- **Provided records**:
---

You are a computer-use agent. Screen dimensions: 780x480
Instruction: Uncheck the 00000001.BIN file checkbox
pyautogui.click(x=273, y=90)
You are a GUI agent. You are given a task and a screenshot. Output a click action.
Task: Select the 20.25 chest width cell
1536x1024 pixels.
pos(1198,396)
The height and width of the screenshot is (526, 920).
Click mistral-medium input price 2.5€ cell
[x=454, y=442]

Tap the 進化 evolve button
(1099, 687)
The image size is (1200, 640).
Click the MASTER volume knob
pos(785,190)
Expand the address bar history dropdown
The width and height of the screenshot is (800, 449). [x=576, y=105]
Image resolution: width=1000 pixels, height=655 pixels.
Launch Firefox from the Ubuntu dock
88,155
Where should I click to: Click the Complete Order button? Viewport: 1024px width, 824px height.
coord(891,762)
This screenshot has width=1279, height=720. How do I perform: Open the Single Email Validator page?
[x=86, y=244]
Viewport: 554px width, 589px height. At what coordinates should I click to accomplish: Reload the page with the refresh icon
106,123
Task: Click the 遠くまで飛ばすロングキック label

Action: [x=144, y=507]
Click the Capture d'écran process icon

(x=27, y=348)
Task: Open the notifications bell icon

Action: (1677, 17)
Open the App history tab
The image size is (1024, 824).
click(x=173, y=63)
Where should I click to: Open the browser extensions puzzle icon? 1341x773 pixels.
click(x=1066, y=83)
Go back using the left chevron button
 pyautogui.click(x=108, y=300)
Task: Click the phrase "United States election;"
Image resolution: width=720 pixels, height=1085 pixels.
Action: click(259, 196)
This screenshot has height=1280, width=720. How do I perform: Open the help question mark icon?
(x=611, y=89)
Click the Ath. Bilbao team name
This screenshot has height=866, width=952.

---

- **Assignment**:
The lines to copy run from the one containing "Task: Click the phrase" through the last line above. Copy them exactly and include nothing else.

- **Your solution**:
Task: Click the phrase "United States election;"
Image resolution: width=720 pixels, height=1085 pixels.
Action: click(259, 196)
This screenshot has height=1280, width=720. How do I perform: Open the help question mark icon?
(x=611, y=89)
Click the Ath. Bilbao team name
This screenshot has height=866, width=952.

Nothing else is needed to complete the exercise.